MATERIALS PROVIDED
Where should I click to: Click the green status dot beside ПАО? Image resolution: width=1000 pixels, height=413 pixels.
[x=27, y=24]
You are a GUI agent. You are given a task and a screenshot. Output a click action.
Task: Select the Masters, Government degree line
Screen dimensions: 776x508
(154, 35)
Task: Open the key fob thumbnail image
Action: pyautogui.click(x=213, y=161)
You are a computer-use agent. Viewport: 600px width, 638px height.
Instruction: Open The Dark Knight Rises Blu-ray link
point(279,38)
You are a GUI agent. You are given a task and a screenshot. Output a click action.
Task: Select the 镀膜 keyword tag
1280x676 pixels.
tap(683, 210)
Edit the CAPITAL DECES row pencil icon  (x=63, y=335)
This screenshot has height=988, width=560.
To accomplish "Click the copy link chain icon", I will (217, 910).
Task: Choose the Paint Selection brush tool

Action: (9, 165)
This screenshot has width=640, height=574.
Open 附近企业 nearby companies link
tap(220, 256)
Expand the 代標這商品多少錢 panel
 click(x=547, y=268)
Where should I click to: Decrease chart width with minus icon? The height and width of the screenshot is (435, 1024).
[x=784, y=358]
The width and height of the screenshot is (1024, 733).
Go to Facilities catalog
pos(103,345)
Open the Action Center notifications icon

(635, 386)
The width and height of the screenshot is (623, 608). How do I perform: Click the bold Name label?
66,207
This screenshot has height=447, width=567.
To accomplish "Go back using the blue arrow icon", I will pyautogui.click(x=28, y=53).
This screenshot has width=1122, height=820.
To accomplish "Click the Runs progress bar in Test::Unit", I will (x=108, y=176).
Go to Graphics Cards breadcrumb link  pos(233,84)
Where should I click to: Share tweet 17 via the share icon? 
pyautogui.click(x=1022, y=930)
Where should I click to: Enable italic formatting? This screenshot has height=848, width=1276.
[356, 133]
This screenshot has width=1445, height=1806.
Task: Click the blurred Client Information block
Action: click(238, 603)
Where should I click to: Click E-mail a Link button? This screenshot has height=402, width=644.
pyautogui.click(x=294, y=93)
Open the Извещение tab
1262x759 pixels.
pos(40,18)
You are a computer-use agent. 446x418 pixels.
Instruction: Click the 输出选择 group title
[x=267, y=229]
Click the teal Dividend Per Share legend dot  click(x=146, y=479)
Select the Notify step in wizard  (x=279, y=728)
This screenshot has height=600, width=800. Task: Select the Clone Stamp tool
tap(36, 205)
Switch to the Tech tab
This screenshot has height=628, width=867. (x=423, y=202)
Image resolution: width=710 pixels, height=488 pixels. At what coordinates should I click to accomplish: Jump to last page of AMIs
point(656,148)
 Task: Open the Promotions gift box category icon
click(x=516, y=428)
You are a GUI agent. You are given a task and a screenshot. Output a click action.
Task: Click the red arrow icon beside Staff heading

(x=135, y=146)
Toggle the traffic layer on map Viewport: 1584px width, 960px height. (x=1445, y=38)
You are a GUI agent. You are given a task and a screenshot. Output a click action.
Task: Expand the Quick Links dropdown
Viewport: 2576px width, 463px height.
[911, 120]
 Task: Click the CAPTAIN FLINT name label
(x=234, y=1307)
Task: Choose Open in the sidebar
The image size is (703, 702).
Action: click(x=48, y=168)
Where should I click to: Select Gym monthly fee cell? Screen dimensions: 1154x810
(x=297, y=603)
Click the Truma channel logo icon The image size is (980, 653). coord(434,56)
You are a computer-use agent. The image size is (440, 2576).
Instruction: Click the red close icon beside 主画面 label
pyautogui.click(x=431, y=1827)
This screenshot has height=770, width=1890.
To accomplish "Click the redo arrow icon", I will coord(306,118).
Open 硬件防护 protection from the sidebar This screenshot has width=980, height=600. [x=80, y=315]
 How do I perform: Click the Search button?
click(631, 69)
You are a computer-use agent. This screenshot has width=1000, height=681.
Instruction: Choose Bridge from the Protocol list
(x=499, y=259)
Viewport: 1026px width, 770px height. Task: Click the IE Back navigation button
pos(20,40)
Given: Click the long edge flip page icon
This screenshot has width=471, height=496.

WORK TO BE COMPLETED
Write the material out exactly, with nothing left out.

RESPONSE TO THE EXERCISE
Where should I click to: Click the green status dot beside ПАО? Image resolution: width=1000 pixels, height=413 pixels.
[x=27, y=24]
You are a GUI agent. You are given a task and a screenshot. Output a click action.
Task: Select the Masters, Government degree line
Screen dimensions: 776x508
(154, 35)
Task: Open the key fob thumbnail image
Action: pyautogui.click(x=213, y=161)
You are a computer-use agent. Viewport: 600px width, 638px height.
Instruction: Open The Dark Knight Rises Blu-ray link
point(279,38)
You are a GUI agent. You are given a task and a screenshot. Output a click action.
Task: Select the 镀膜 keyword tag
1280x676 pixels.
tap(683, 210)
Edit the CAPITAL DECES row pencil icon  (x=63, y=335)
This screenshot has height=988, width=560.
To accomplish "Click the copy link chain icon", I will (217, 910).
Task: Choose the Paint Selection brush tool

Action: (9, 165)
This screenshot has width=640, height=574.
Open 附近企业 nearby companies link
tap(220, 256)
Expand the 代標這商品多少錢 panel
 click(x=547, y=268)
Where should I click to: Decrease chart width with minus icon? The height and width of the screenshot is (435, 1024).
[x=784, y=358]
The width and height of the screenshot is (1024, 733).
Go to Facilities catalog
pos(103,345)
Open the Action Center notifications icon

(635, 386)
The width and height of the screenshot is (623, 608). How do I perform: Click the bold Name label?
66,207
This screenshot has height=447, width=567.
To accomplish "Go back using the blue arrow icon", I will pyautogui.click(x=28, y=53).
This screenshot has width=1122, height=820.
To accomplish "Click the Runs progress bar in Test::Unit", I will (x=108, y=176).
Go to Graphics Cards breadcrumb link  pos(233,84)
Where should I click to: Share tweet 17 via the share icon? 
pyautogui.click(x=1022, y=930)
Where should I click to: Enable italic formatting? This screenshot has height=848, width=1276.
[356, 133]
This screenshot has width=1445, height=1806.
Task: Click the blurred Client Information block
Action: click(238, 603)
Where should I click to: Click E-mail a Link button? This screenshot has height=402, width=644.
pyautogui.click(x=294, y=93)
Open the Извещение tab
1262x759 pixels.
pos(40,18)
You are a computer-use agent. 446x418 pixels.
Instruction: Click the 输出选择 group title
[x=267, y=229]
Click the teal Dividend Per Share legend dot  click(x=146, y=479)
Select the Notify step in wizard  (x=279, y=728)
This screenshot has height=600, width=800. Task: Select the Clone Stamp tool
tap(36, 205)
Switch to the Tech tab
This screenshot has height=628, width=867. (x=423, y=202)
Image resolution: width=710 pixels, height=488 pixels. At what coordinates should I click to accomplish: Jump to last page of AMIs
point(656,148)
 Task: Open the Promotions gift box category icon
click(x=516, y=428)
You are a GUI agent. You are given a task and a screenshot. Output a click action.
Task: Click the red arrow icon beside Staff heading

(x=135, y=146)
Toggle the traffic layer on map Viewport: 1584px width, 960px height. (x=1445, y=38)
You are a GUI agent. You are given a task and a screenshot. Output a click action.
Task: Expand the Quick Links dropdown
Viewport: 2576px width, 463px height.
[911, 120]
 Task: Click the CAPTAIN FLINT name label
(x=234, y=1307)
Task: Choose Open in the sidebar
The image size is (703, 702).
Action: click(x=48, y=168)
Where should I click to: Select Gym monthly fee cell? Screen dimensions: 1154x810
(x=297, y=603)
Click the Truma channel logo icon The image size is (980, 653). coord(434,56)
You are a computer-use agent. The image size is (440, 2576).
Instruction: Click the red close icon beside 主画面 label
pyautogui.click(x=431, y=1827)
This screenshot has height=770, width=1890.
To accomplish "Click the redo arrow icon", I will coord(306,118).
Open 硬件防护 protection from the sidebar This screenshot has width=980, height=600. [x=80, y=315]
 How do I perform: Click the Search button?
click(631, 69)
You are a computer-use agent. This screenshot has width=1000, height=681.
Instruction: Choose Bridge from the Protocol list
(x=499, y=259)
Viewport: 1026px width, 770px height. Task: Click the IE Back navigation button
pos(20,40)
Given: Click the long edge flip page icon
This screenshot has width=471, height=496.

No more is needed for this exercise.